论文标题
基于机器学习的系统中的威胁评估
Threat Assessment in Machine Learning based Systems
论文作者
论文摘要
机器学习是一个人工智能(AI)的领域,它对几个关键系统至关重要,使其成为威胁参与者的良好目标。威胁参与者利用不同的策略,技术和程序(TTP),以防止机器学习(ML)系统的机密性,完整性和可用性。在ML周期期间,他们将对抗性TTP利用为毒数据和基于ML ML的系统。近年来,已经为传统系统提出了多种安全惯例,但它们不足以应对基于ML的系统的性质。在本文中,我们对针对基于ML的系统的威胁进行了实证研究,旨在理解和表征ML威胁的性质并确定常见的缓解策略。该研究基于MITER的ATLAS数据库,AI事件数据库和文献的89个现实世界ML攻击方案。基于其声誉选择的GitHub搜索和Python包装咨询数据库的854毫升存储库。 AI事件数据库和文献的攻击用于识别Atlas中未记录的漏洞和新类型的威胁。结果表明,卷积神经网络是攻击方案中最有针对性的模型之一。 ML漏洞最大的ML存储库包括TensorFlow,OpenCV和笔记本。在本文中,我们还报告了研究的ML存储库中最常见的漏洞,最有针对性的ML阶段和模型,是ML阶段和攻击方案中最常用的TTP。对于红色/蓝色团队,该信息尤其重要,以更好地进行攻击/防御,从业人员在ML开发过程中预防威胁以及研究人员开发有效的防御机制。

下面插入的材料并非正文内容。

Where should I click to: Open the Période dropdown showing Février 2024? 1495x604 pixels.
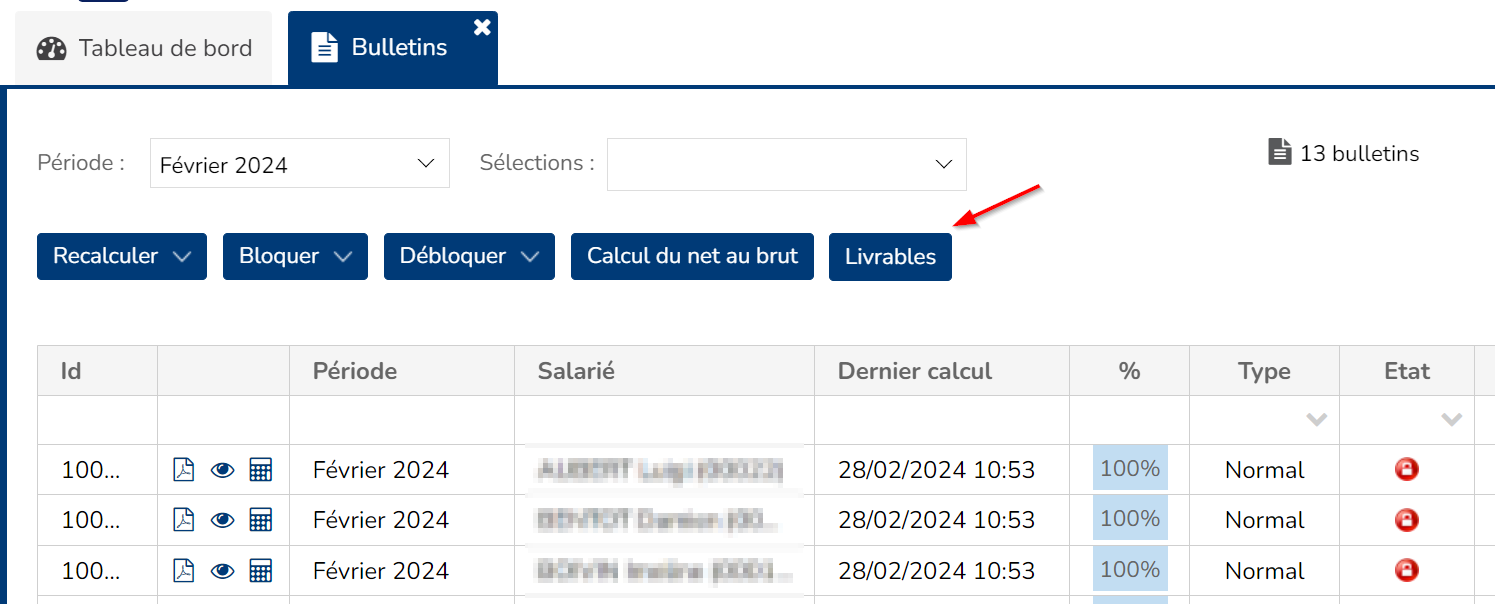[x=299, y=164]
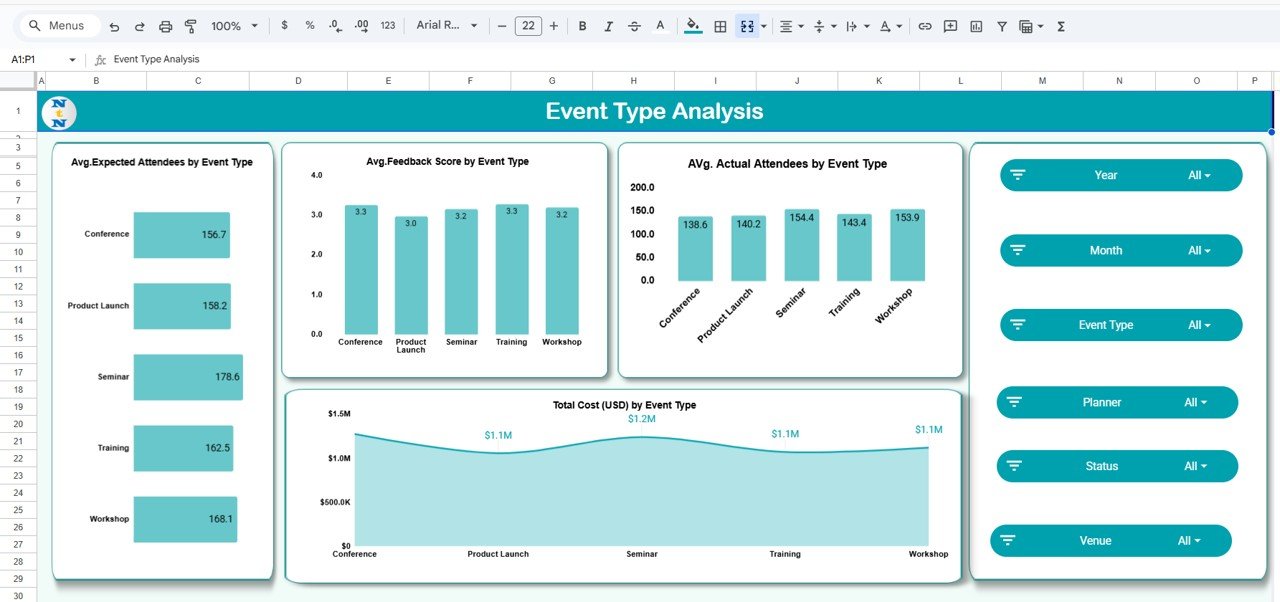Toggle strikethrough formatting
This screenshot has height=602, width=1280.
coord(634,26)
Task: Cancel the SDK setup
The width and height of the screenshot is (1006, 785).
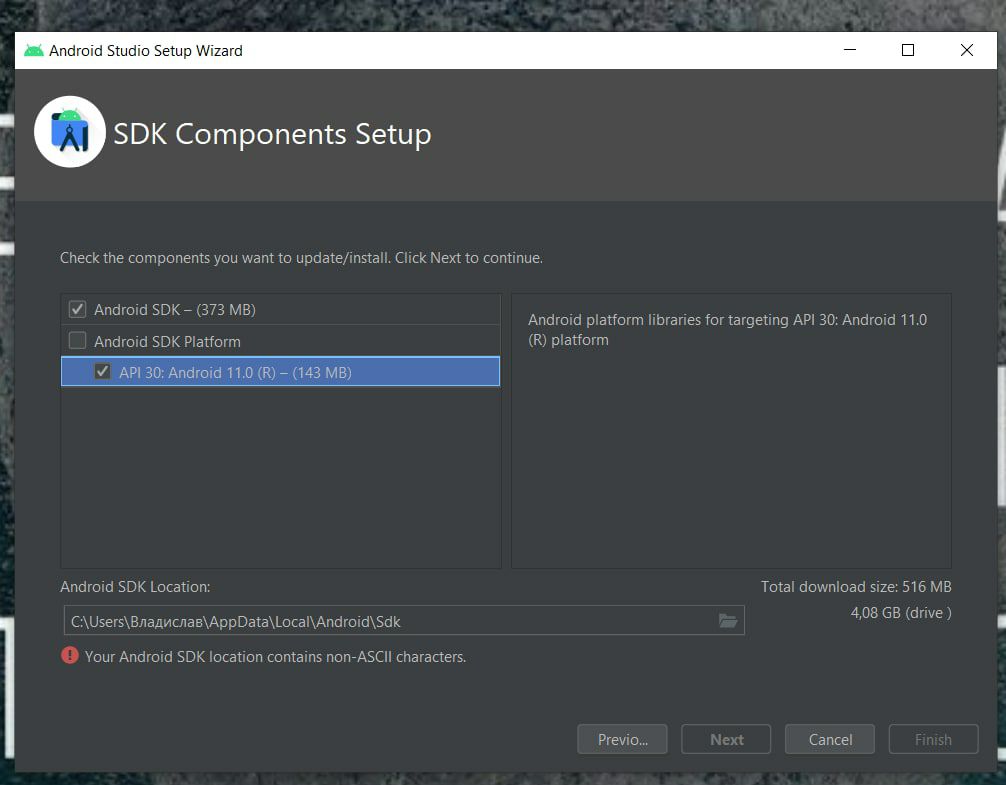Action: point(830,739)
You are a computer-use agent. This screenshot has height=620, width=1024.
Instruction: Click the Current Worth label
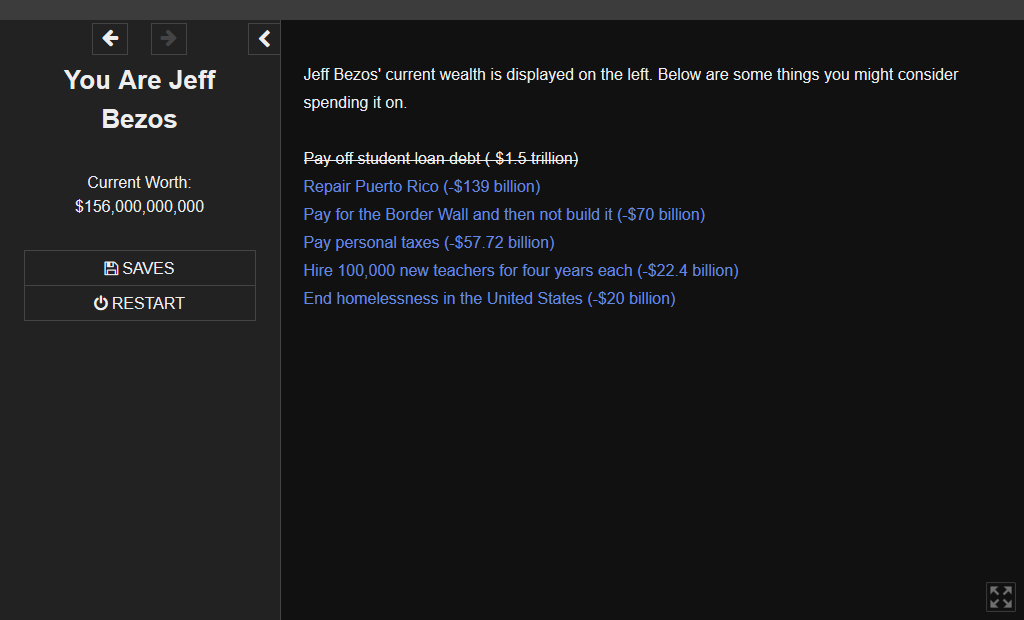click(139, 182)
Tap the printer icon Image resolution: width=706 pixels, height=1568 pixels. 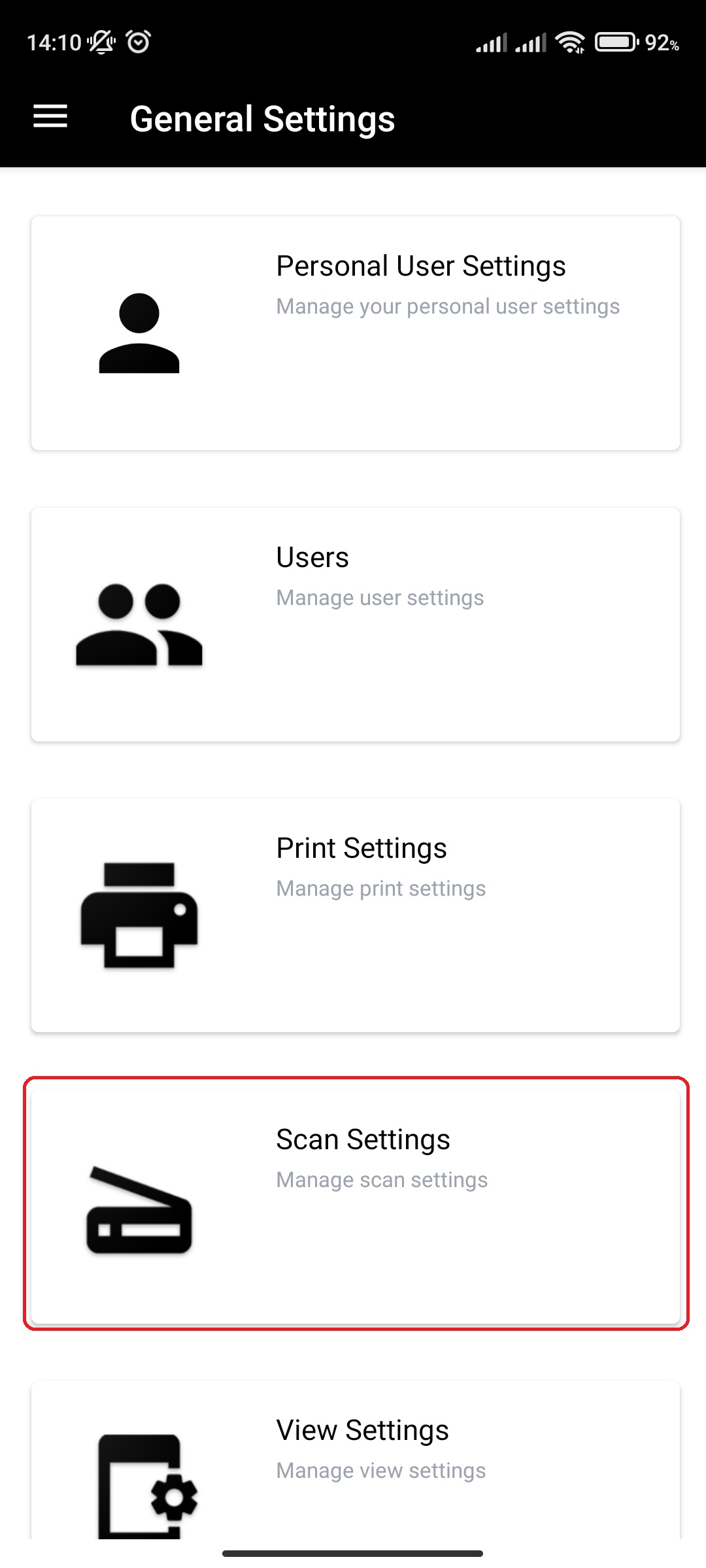coord(139,915)
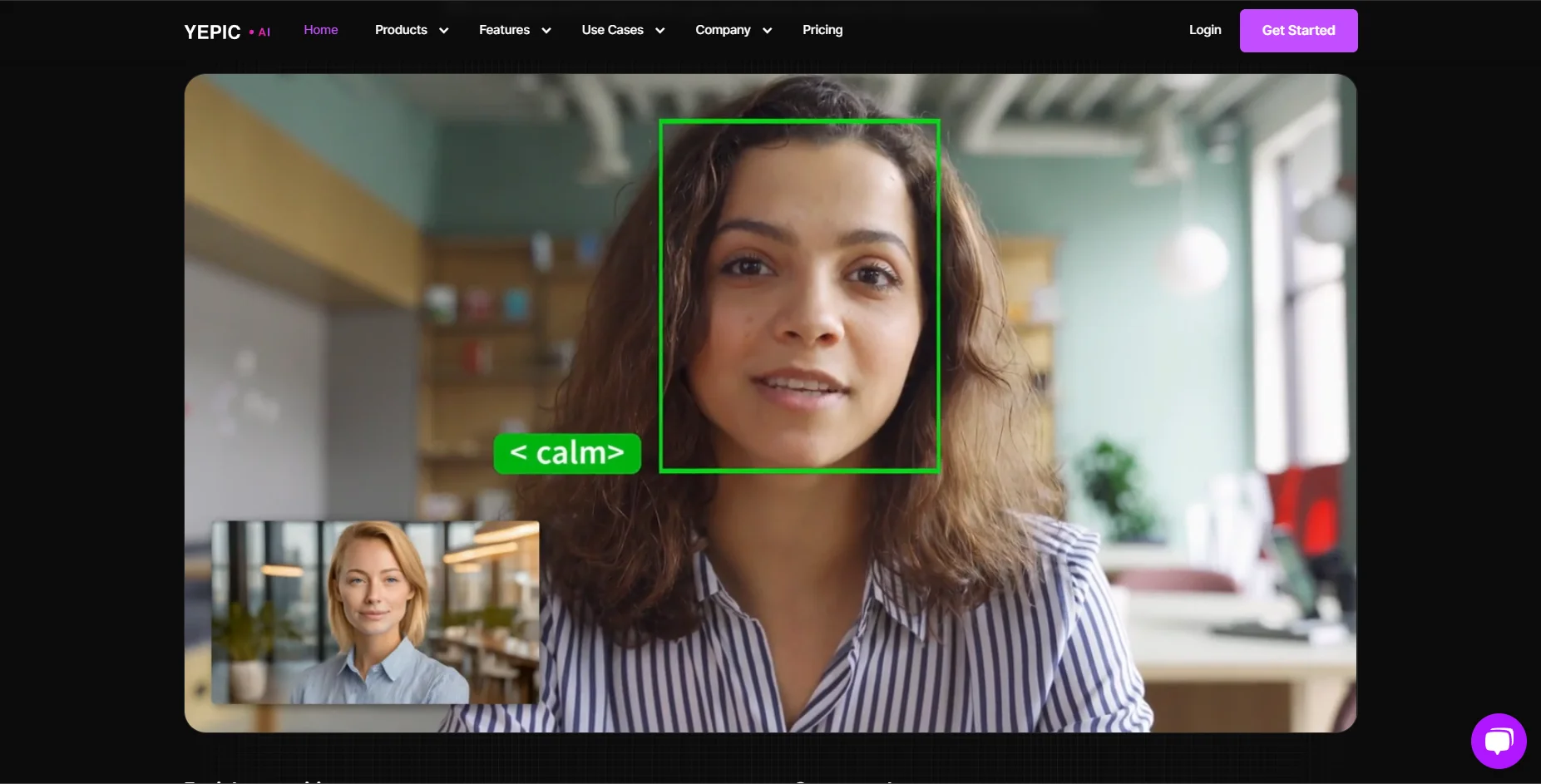Expand the Company dropdown menu
Screen dimensions: 1541x784
point(722,30)
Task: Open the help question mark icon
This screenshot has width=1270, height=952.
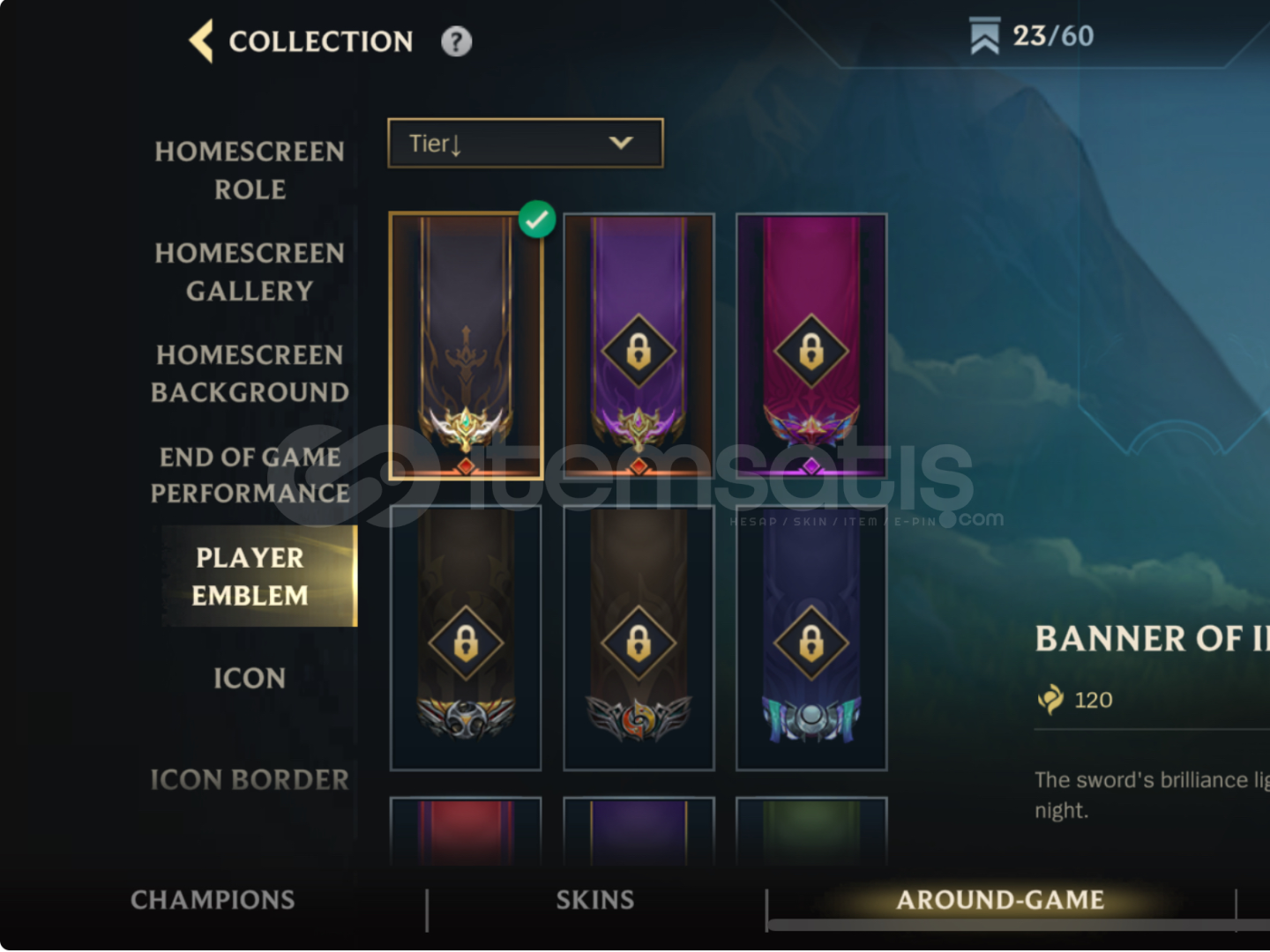Action: (x=456, y=41)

Machine learning is a field of artificial intelligence (AI) that is becoming essential for several critical systems, making it a good target for threat actors. Threat actors exploit different Tactics, Techniques, and Procedures (TTPs) against the confidentiality, integrity, and availability of Machine Learning (ML) systems. During the ML cycle, they exploit adversarial TTPs to poison data and fool ML-based systems. In recent years, multiple security practices have been proposed for traditional systems but they are not enough to cope with the nature of ML-based systems. In this paper, we conduct an empirical study of threats reported against ML-based systems with the aim to understand and characterize the nature of ML threats and identify common mitigation strategies. The study is based on 89 real-world ML attack scenarios from the MITRE's ATLAS database, the AI Incident Database, and the literature; 854 ML repositories from the GitHub search and the Python Packaging Advisory database, selected based on their reputation. Attacks from the AI Incident Database and the literature are used to identify vulnerabilities and new types of threats that were not documented in ATLAS. Results show that convolutional neural networks were one of the most targeted models among the attack scenarios. ML repositories with the largest vulnerability prominence include TensorFlow, OpenCV, and Notebook. In this paper, we also report the most frequent vulnerabilities in the studied ML repositories, the most targeted ML phases and models, the most used TTPs in ML phases and attack scenarios. This information is particularly important for red/blue teams to better conduct attacks/defenses, for practitioners to prevent threats during ML development, and for researchers to develop efficient defense mechanisms.